New mortgage rate and fee disclosure requirements set to go into effect this fall are meant to help borrowers understand the terms of their home loans before they sign their mortgage contracts, but the rules also likely will slow the process or lead to delays in transactions, some loan officers and residential real estate professionals say.
The disclosure rules, nicknamed Know Before You Owe, are scheduled to go into effect nationwide on Oct. 1.
The Consumer Financial Protection Bureau will combine two disclosure documents and replace another currently required separately under the Truth in Lending Act of 1968 and the Real Estate Settlement Procedures Act of 1974.
The changes will mark the most significant changes to the documents since the enforcement of the acts was placed under the jurisdiction of the newly formed CFPB in 2010, says Jackie Cardle, a real estate lending manager with Spokane-based Global Credit Union.
Cardle says the new rules will benefit borrowers in that they will know how much their mortgage payments will be and how much cash they will need to bring to closing.
“Those are two necessary items,” she says. “So we’re excited about that change.”
A looming concern about the new requirements, though, is that certain changes in rates and fees between the initial loan estimate and the final closing disclosure could delay transactions.
“How do you quote with absolute accuracy?” Cardle says, “Even consumers that request certain changes will have to wait an additional three days before closing.”
Under the Truth in Lending Act and the Real Estate Settlement Procedures Act, borrowers currently receive three separate disclosure forms during real estate transactions process—two at the beginning of the lending process and one at closing.
Katie Marcus, a Coeur d’Alene-based loan officer with Spokane-based Washington Trust Bank, says that under the current process, borrowers often don’t see a breakdown of all fees until they come to the table at closing.
In a real estate transaction, closing is when agreements between buyers and sellers are finalized and money and property titles change hands.
On the front end, the Know Before You Owe rules will require lenders to provide a loan estimate to the prospective buyer within three business days after the application is submitted and at least three days before collecting supporting documents and fees.
Current separate documents called the good-faith estimate and the truth-in-lending disclosure will be combined under the new rules into the single loan estimate form, Marcus says.
On the back end, new rules will require lenders to provide a closing disclosure form prior to closing.
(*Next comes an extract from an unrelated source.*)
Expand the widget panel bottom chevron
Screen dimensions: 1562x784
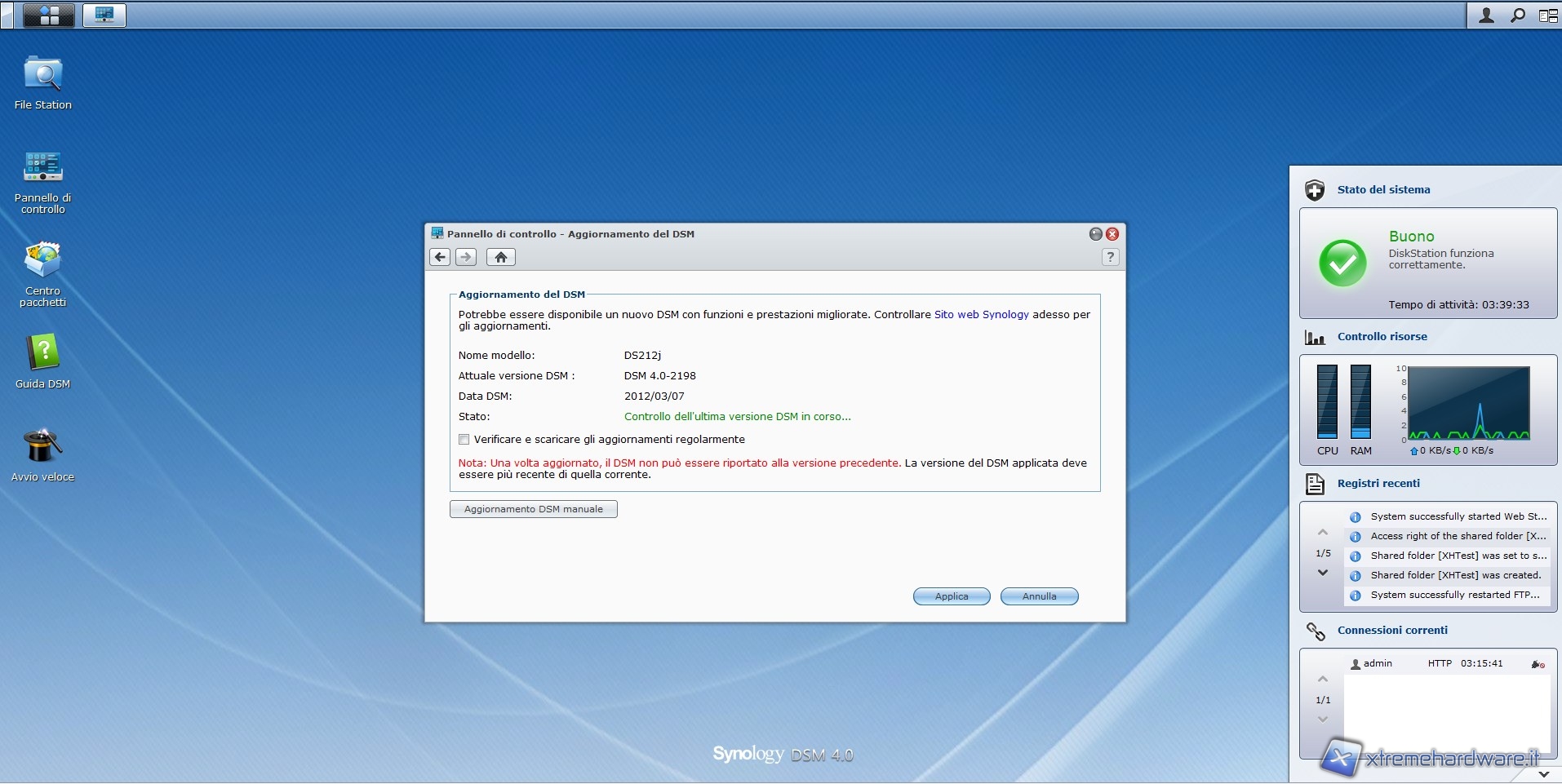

The closing disclosure document will replace a document called the HUD-1 Settlement form that borrowers likely don’t see until closing under the current rules.
The closing disclosure form is similar to the loan estimate, but also breaks down which costs and fees are paid by the buyer, seller, or other parties, Marcus says.
One of the most significant changes under the new rules is the timing requirement. Lenders will be required to provide the new closing disclosure documents at least 72 hours prior to closing, Marcus says. Certain changes to mortgage terms made within that three-day period would delay closing at least another 72 hours.
A National Association of Home Builders bulletin on the new rules says changes that would trigger such a waiting period include an increase of more than 0.13 percent in a fixed annual interest rate or an increase of more than a 0.25 percent in a variable rate. Other changes that would extend the waiting period would be a change in the type of loan or the addition of prepayment penalties.
Fee changes that also would require a three-day delay include increases in lender and mortgage broker charges, certain charges by affiliates and third-party services, and transfer taxes, the association reports.
“The biggest change will be getting the disclosure to borrowers,” Marcus says. “That will be the challenge.”
The new rules likely will add to mortgage costs, she says, adding that mortgage lenders are hiring compliance officers to ensure they meet the new requirements.
“We haven’t figured out the costs,” she says. “They are usually built into underwriting fees or into loan interest rates.”
Ken Lewis, owner and broker at Berkshire Hathaway Home Services First Look Real Estate, in Spokane Valley, says brokers and agents will be encouraged to help homebuyers and sellers understand that the mortgage process likely will take longer under the rules.
“If they are trying to close transactions in six weeks, maybe it’s going to take seven,” he says.
Timing requirements could also affect move-in dates, he says.
For example he says, if a last-hour change in terms triggers a three-day delay during closing scheduled on a Friday, that three days likely would turn into at least a week before the borrower moves in.
“People usually move in on weekends,” he says.
Until recent weeks, the CFPB had planned to implement the rules starting Aug. 1.
Lewis says he’s glad the agency decided to postpone implementation until fall—after the peak of the home-sales season.
“The market is brisk right now. If it had taken effect Aug. 1, it would have been harder on the market,” he says. “Moving it to October will slow things a little bit, but maybe not too much.”
Joel White, executive officer at the Spokane Home Builders Association, says the association is raising awareness among builders about the coming rules.
The association recommends all closing disclosure paperwork be completed at least a week before closing to help prevent delays, White says.
“Everyone wants on-time closing,” he says. “The new owners and the contractors don’t want to see delays. Buyers are always disappointed when they can’t get into a house when they had planned.”